June Benn was not only energetic but careful, scholarly and diligent. As quite a young girl she kept a "writer's notebook". In 1955, at the request of Richard Wollheim, she translated Condorcet's Sketch for a Historical Picture of the Progress of the Human Mind. She published an anthology of feminist writings, The Woman's View, in 1967 and in 1986 the excellent Memorials, a selection of verse and prose suitable for use at funerals by agnostics and non-believers.

Her most remarkable achievement, the writing of novels, came late in her life. She had the true novelist's assiduity and nothing, until the final illness, was allowed to interfere. She never slackened once she had found her true métier.

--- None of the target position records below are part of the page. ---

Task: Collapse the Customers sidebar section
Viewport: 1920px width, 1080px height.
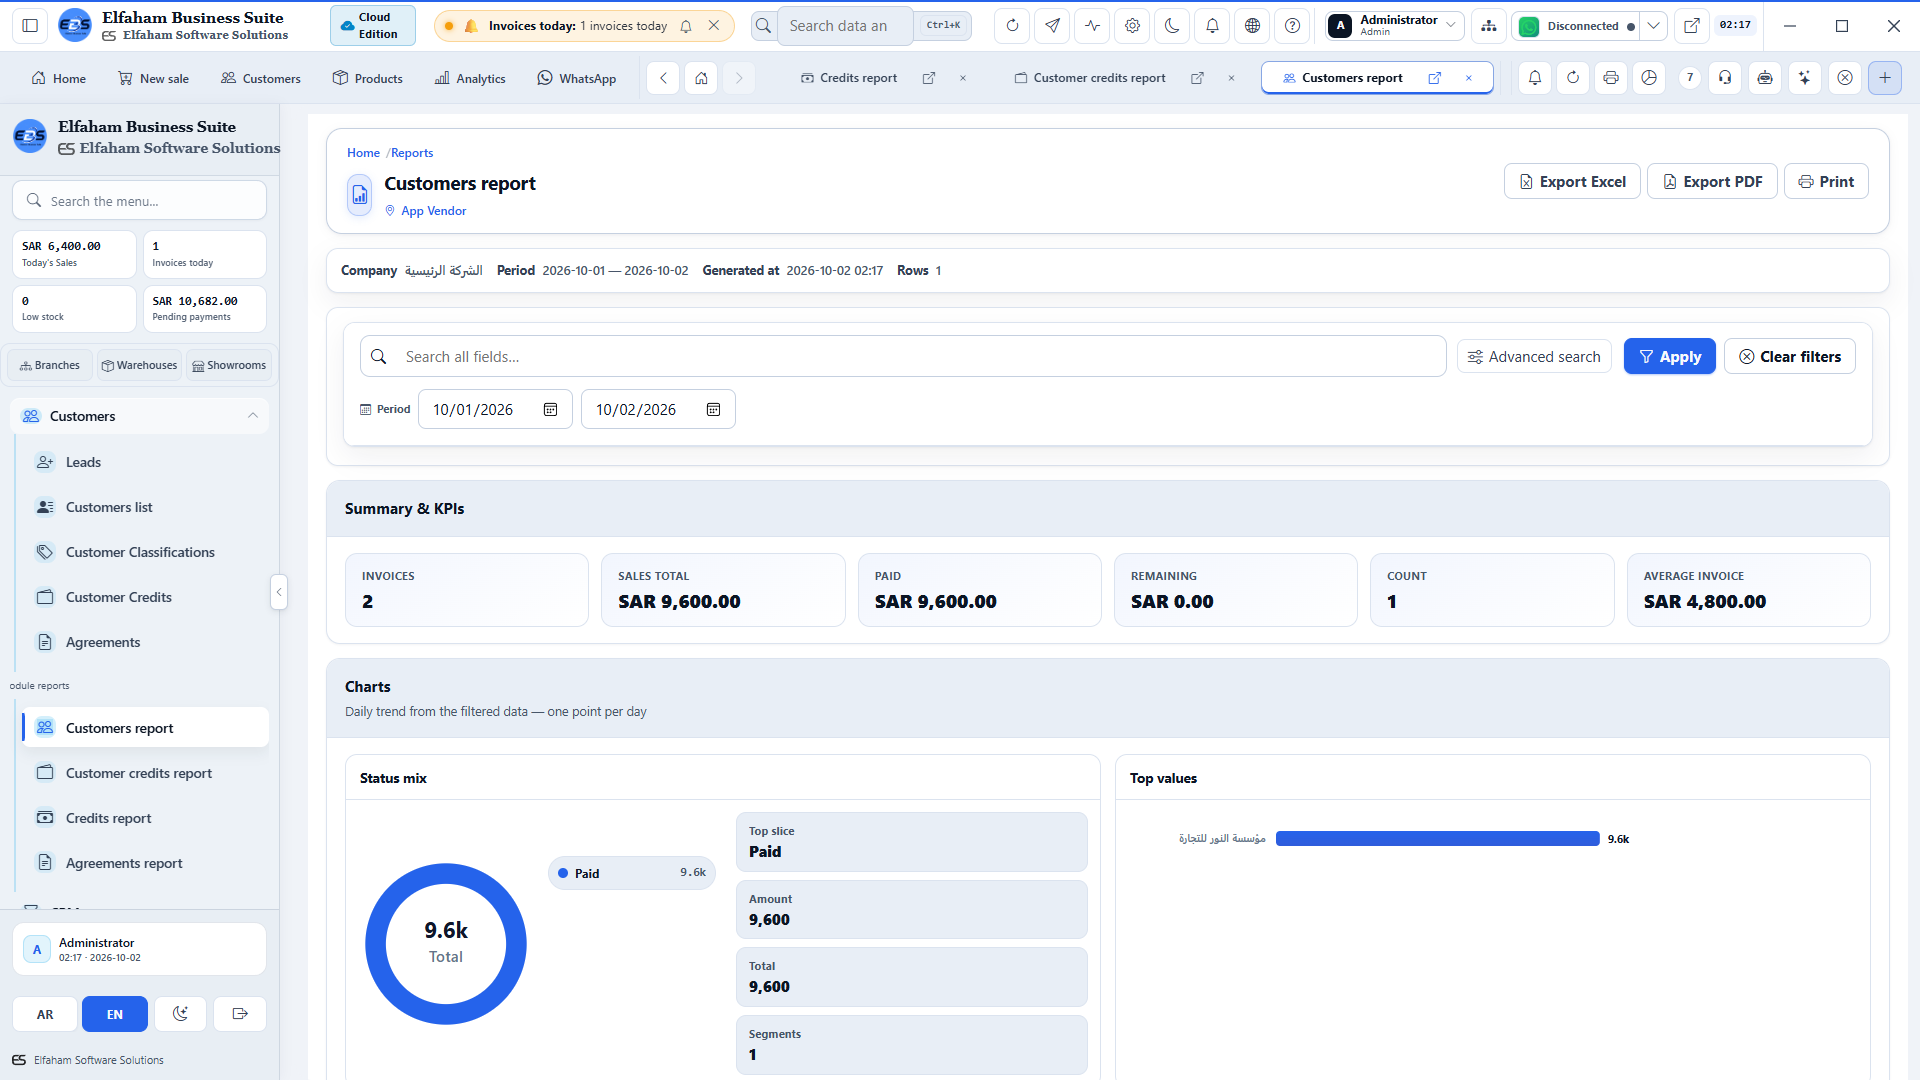Action: 253,416
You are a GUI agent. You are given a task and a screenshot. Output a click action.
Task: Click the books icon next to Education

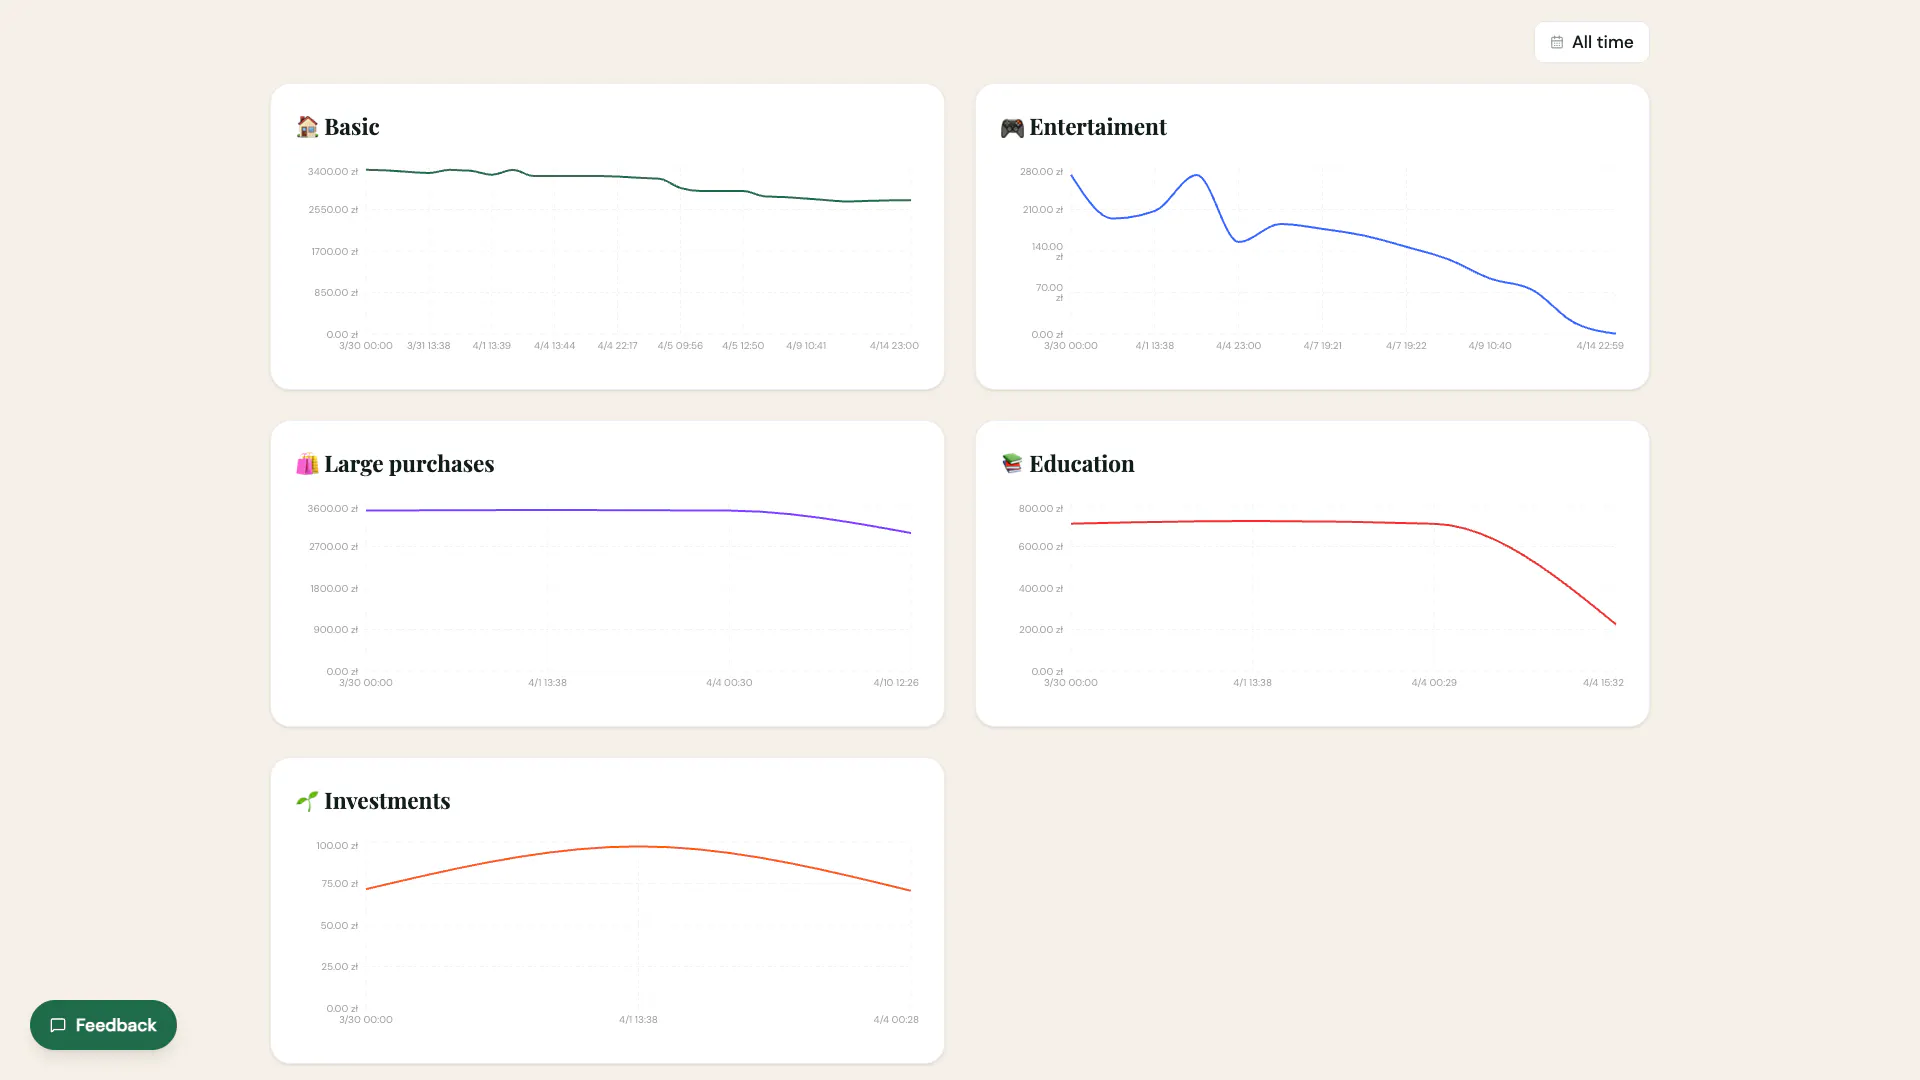pos(1012,464)
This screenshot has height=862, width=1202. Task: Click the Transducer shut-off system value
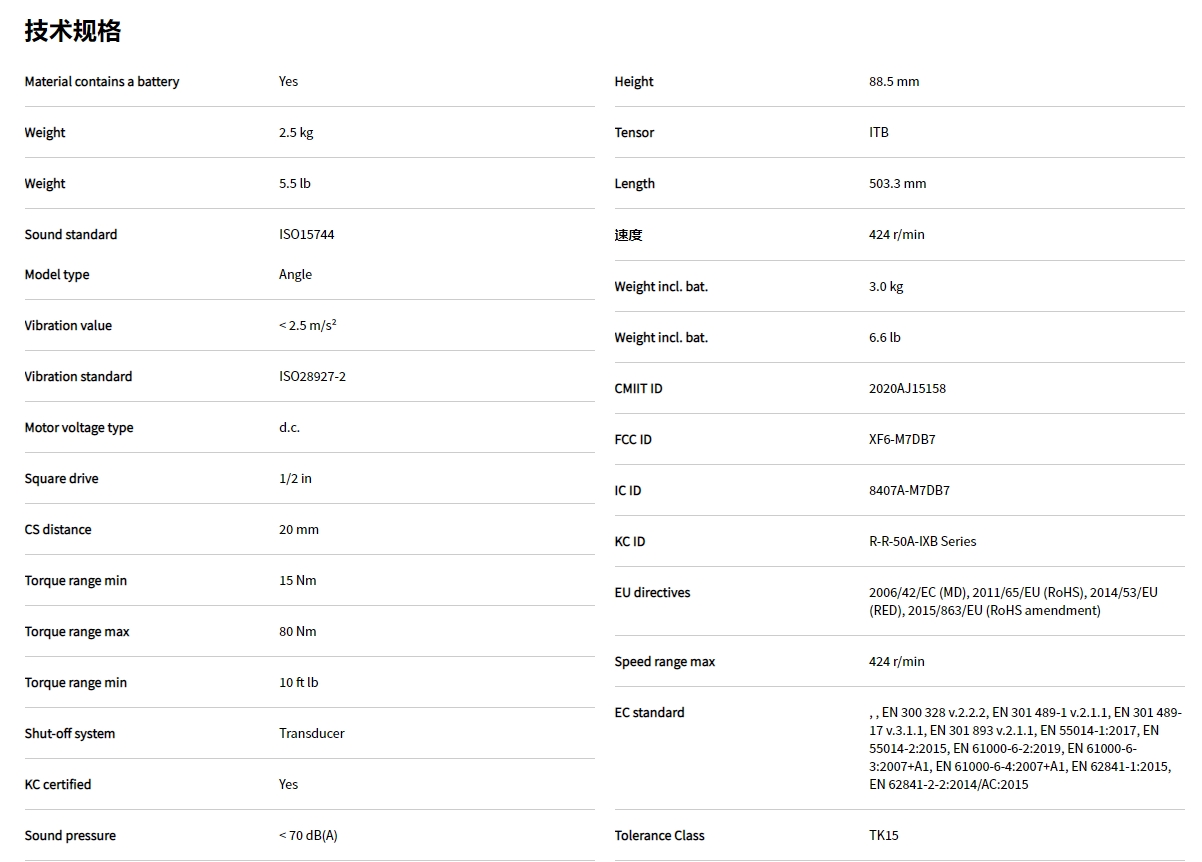point(312,734)
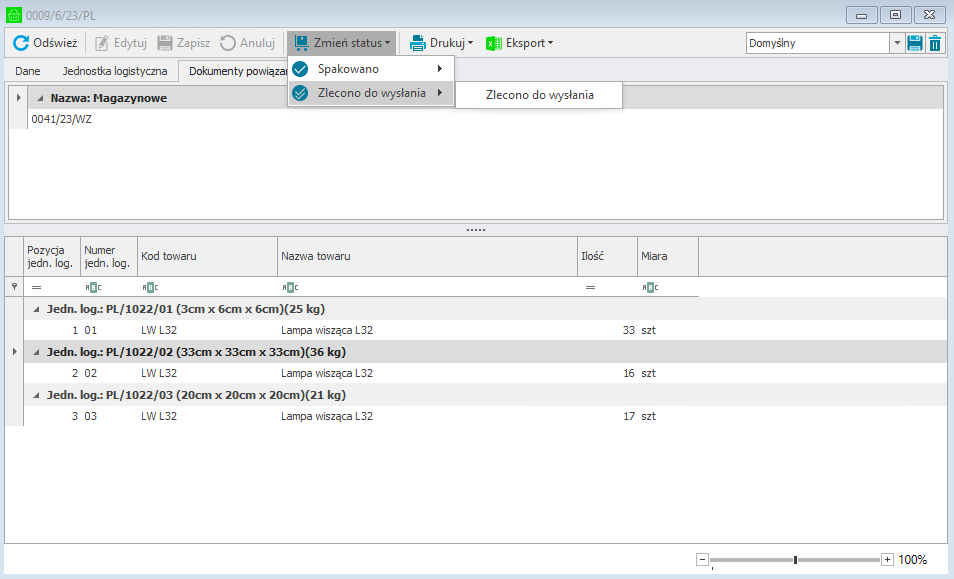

She did not neglect her other concerns, her family, her garden, her many friends and her foreign languages, but in writing fiction she felt fulfilled.

She never lost her novelist's touch, even at the end. Two and a half weeks before her death, she was brought back home from hospital, and as the ambulance-men carried her up past her beloved garden, she took note of the flowers and their slow struggle towards maturity in this cold year. As she described the terminal illness to me over the phone, she spoke in a strong, clear voice, displaying a mastery of the emotions and language that I could only envy.